Previous studies had documented a progressive increase in heart disease risk as systolic blood pressure (SBP) rose above 115, but it was not known whether SBP lower than 120 in patients with hypertension (HTN) lowered the risk of heart failure, stroke and heart attack.
In this study, a total of 4,480 participants from the Atherosclerosis Risk in Communities Study were followed for 21 years for development of a cardiovascular event. Measurements of SBP were taken at baseline and at three-year intervals. SBP was categorized as elevated (140 or greater), standard (120 -139) or low (less than 120). The study findings were independent of baseline age, gender, diabetes status, body mass index, cholesterol level, smoking status and alcohol intake. A cardiovascular event was defined as heart failure, ischemic stroke, heart attack or death related to coronary heart disease.

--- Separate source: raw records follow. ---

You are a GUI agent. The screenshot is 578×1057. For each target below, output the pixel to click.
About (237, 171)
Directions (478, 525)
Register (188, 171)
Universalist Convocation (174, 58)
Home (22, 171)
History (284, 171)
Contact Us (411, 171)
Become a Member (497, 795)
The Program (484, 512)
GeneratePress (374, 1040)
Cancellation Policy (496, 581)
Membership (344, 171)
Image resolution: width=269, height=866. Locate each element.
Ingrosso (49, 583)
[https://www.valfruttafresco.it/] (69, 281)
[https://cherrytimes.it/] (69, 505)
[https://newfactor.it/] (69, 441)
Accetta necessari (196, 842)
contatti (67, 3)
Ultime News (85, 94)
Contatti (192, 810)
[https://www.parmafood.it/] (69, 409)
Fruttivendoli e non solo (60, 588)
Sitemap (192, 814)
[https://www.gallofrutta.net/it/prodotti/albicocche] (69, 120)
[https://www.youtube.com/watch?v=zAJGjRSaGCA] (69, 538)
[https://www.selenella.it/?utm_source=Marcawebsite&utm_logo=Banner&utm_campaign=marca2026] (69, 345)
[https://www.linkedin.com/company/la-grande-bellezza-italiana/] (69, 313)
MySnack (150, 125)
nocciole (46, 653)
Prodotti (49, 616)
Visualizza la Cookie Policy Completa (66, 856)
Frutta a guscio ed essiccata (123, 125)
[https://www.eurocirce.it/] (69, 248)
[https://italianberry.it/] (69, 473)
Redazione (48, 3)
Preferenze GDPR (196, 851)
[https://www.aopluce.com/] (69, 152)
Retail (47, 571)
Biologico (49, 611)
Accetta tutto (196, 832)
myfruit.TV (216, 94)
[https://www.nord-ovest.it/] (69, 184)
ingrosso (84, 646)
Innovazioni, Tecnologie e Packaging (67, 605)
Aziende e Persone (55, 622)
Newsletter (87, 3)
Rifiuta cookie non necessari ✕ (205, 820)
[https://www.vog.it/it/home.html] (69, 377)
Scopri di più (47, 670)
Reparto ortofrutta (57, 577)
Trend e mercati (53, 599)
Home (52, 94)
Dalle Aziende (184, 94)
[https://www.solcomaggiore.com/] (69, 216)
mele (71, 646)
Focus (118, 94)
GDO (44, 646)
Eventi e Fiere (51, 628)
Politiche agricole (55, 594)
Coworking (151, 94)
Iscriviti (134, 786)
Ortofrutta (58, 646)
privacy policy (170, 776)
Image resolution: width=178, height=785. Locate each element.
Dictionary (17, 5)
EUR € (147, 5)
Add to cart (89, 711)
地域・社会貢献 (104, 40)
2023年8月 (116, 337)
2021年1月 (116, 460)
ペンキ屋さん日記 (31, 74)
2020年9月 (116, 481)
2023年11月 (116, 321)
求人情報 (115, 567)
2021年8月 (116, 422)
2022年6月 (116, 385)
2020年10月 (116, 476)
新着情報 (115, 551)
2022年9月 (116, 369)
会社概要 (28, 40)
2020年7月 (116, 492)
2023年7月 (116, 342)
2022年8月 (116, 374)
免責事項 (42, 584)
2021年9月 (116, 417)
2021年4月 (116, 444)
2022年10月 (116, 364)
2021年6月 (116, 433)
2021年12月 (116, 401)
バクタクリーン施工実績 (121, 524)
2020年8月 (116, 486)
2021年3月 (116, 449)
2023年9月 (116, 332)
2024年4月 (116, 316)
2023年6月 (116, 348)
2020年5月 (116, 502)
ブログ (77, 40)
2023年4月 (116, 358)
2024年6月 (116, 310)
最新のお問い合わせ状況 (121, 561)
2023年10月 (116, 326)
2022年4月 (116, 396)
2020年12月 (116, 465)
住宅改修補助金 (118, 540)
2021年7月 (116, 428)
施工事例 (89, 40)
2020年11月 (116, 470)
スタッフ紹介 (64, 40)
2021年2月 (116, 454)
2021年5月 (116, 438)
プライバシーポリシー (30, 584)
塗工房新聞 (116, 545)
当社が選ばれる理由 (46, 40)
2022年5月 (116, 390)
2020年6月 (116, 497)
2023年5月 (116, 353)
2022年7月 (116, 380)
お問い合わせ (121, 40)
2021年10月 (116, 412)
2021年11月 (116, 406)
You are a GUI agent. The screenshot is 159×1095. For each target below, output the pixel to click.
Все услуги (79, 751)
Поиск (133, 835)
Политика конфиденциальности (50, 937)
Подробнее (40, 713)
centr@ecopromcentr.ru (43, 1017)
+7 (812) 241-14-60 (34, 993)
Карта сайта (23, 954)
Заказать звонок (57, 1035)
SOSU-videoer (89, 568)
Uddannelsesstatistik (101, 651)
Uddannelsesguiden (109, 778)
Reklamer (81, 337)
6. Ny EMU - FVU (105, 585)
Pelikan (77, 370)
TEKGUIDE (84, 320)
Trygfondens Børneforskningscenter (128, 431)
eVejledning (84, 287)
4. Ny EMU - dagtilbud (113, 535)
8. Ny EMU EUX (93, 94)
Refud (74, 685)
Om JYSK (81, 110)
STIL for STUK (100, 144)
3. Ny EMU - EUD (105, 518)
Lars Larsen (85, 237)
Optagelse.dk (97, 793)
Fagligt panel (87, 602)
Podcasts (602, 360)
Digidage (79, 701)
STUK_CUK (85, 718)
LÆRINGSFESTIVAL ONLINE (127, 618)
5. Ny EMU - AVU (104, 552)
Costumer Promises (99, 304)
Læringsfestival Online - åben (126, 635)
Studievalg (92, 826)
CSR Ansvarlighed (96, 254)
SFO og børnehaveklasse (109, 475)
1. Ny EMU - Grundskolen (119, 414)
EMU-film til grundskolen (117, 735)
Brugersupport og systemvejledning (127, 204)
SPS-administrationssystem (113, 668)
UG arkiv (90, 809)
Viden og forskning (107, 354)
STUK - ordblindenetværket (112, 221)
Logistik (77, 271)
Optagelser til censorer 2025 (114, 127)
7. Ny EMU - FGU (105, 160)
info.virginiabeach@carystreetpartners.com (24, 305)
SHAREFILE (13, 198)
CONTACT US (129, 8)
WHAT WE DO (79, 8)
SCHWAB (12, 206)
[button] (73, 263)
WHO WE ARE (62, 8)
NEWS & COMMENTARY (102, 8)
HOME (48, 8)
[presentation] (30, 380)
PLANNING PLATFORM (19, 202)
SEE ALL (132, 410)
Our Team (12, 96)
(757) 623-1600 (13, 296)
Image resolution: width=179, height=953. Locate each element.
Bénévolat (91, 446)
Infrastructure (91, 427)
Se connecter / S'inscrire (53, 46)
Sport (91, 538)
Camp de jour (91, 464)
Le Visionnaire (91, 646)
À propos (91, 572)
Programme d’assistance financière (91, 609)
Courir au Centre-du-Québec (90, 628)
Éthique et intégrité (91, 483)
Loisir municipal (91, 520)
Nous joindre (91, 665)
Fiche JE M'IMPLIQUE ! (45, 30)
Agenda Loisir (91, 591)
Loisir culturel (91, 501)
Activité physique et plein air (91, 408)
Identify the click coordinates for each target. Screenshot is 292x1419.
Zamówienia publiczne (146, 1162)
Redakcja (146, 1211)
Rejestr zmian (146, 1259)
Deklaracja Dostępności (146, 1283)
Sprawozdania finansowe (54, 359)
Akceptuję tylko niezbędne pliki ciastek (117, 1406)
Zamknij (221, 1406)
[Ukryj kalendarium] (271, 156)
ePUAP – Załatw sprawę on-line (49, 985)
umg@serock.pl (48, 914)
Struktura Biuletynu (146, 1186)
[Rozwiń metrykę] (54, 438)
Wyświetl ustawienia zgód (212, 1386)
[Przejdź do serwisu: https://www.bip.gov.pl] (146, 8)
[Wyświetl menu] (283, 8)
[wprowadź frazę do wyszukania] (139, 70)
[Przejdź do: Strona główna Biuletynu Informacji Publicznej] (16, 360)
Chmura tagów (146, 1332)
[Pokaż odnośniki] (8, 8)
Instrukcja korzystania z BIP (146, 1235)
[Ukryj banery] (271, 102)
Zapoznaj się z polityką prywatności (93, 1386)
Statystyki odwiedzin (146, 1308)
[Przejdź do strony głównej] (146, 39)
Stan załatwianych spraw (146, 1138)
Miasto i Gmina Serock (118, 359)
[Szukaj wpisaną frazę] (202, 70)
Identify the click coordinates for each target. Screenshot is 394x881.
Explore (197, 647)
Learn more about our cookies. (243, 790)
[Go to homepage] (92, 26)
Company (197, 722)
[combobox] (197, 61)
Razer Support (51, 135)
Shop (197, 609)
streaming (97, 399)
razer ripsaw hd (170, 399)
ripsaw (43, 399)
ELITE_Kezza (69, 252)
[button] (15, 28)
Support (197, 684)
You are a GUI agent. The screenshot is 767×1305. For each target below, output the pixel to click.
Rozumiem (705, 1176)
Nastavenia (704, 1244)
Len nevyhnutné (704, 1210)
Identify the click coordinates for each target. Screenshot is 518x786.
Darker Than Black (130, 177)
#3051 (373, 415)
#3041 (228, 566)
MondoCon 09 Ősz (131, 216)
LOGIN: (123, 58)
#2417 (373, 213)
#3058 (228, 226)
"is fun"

The researchers found that among people with high blood pressure, once SBP is below 140, lowering it below 120 did not further reduce the risk of cardiovascular events. "Our study found that the optimal blood pressure range for people with hypertension is120-139, which significantly reduces the risk of stroke, heart attack or heart failure," Rodriguez said. "These findings suggest that you don't need to go lower than that to have the benefits."
Rodriguez said that his study was not a clinical trial and its results need to be confirmed; noting that a large clinical trial under way called SPRINT should either confirm or refute the findings.